Published:November 20, 2017DOI:https://doi.org/10.1016/j.jneb.2017.09.026

      Abstract

      Objective

      To investigate whether preschoolers are able to identify and categorize foods, and whether their ability to classify food as healthy predicts their hypothetical food choice.

      Design

      Structured interviews and body measurements with preschoolers, and teacher reports of classroom performance.

      Setting

      Six Head Start centers in a large southeastern region.

      Participants

      A total of 235 preschoolers (mean age [SD], 4.73 [0.63] years; 45.4% girls).

      Intervention(s)

      Teachers implemented a nutrition education intervention across the 2014–2015 school year in which children were taught to identify and categorize food as sometimes (ie, unhealthy) and anytime (ie, healthy).

      Main Outcome Measures

      Preschooler responses to a hypothetical snack naming, classifying, and selection scenario.

      Analysis

      Hierarchical regression analyses to examine predictors of child hypothetical food selection.

      Results

      While controlling for child characteristics and cognitive functioning, preschoolers who were better at categorizing food as healthy or unhealthy were more likely to say they would choose the healthy food.
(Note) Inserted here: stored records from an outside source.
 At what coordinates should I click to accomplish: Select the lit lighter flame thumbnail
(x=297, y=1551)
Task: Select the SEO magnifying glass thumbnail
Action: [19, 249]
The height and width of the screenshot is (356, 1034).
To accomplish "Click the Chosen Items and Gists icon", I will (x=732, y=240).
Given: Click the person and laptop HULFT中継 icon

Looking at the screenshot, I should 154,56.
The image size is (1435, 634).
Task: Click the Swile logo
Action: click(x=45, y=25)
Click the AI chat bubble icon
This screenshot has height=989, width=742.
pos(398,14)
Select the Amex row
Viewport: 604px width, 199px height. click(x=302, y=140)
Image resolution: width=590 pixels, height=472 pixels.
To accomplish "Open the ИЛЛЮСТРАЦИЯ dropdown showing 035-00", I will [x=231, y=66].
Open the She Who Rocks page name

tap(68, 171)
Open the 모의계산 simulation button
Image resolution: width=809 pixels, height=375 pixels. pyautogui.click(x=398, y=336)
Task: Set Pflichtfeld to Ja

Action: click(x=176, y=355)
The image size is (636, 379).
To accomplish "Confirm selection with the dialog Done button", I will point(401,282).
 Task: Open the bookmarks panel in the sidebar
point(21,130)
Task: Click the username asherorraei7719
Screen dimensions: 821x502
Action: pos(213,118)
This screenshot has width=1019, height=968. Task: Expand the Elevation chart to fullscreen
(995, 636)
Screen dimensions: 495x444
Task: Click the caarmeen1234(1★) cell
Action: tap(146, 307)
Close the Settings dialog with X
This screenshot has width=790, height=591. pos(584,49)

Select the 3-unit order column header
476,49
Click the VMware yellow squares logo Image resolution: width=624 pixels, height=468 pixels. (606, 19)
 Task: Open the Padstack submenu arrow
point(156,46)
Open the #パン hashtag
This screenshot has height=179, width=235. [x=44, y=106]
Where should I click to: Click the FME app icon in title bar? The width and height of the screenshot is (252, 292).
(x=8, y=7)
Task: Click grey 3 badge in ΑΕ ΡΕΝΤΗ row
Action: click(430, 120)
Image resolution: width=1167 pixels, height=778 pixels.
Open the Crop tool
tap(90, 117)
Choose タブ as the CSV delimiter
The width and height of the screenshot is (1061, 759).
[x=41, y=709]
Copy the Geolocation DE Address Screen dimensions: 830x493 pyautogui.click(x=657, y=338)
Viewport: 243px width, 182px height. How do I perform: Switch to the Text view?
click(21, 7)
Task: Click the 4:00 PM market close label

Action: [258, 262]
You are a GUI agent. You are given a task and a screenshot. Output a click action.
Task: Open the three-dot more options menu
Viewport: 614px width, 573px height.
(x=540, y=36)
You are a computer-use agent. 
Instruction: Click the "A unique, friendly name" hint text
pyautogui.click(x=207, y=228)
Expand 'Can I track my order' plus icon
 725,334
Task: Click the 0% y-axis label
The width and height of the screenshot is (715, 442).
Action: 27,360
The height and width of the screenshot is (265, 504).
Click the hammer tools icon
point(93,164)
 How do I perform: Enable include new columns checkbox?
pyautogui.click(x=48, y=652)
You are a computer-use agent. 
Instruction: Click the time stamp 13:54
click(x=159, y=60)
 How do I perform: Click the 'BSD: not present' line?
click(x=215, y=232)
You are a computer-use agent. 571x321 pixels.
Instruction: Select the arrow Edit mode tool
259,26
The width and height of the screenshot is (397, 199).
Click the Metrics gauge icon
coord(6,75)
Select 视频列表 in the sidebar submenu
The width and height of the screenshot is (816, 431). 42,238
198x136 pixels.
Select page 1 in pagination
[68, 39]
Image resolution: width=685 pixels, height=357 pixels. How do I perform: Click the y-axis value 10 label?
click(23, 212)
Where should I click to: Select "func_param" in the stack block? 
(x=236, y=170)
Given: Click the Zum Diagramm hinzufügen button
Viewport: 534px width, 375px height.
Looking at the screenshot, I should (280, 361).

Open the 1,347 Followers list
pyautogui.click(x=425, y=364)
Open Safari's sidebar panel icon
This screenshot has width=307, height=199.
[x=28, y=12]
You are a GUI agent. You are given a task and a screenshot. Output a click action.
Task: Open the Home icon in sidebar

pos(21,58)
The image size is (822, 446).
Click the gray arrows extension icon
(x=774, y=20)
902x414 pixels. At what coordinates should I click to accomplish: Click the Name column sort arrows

Low-contrast food pairs in which food had to be classified based on multiple dimensions were outside the cognitive abilities of the preschoolers.

      Conclusions and Implications

      Nutrition interventions may be more effective in helping children make healthy food choices if developmental limitations in preschoolers' abilities to categorize food is addressed in their curriculum. Classification of food into evaluative categories is challenging for this age group. Categorizing on multiple dimensions is difficult, and dichotomous labeling of food as good or bad is not always accurate in directing children toward making food choices. Future research could evaluate further preschoolers' developmental potential for food categorization and nutrition decision making and consider factors that influence healthy food choices at both snack and mealtime.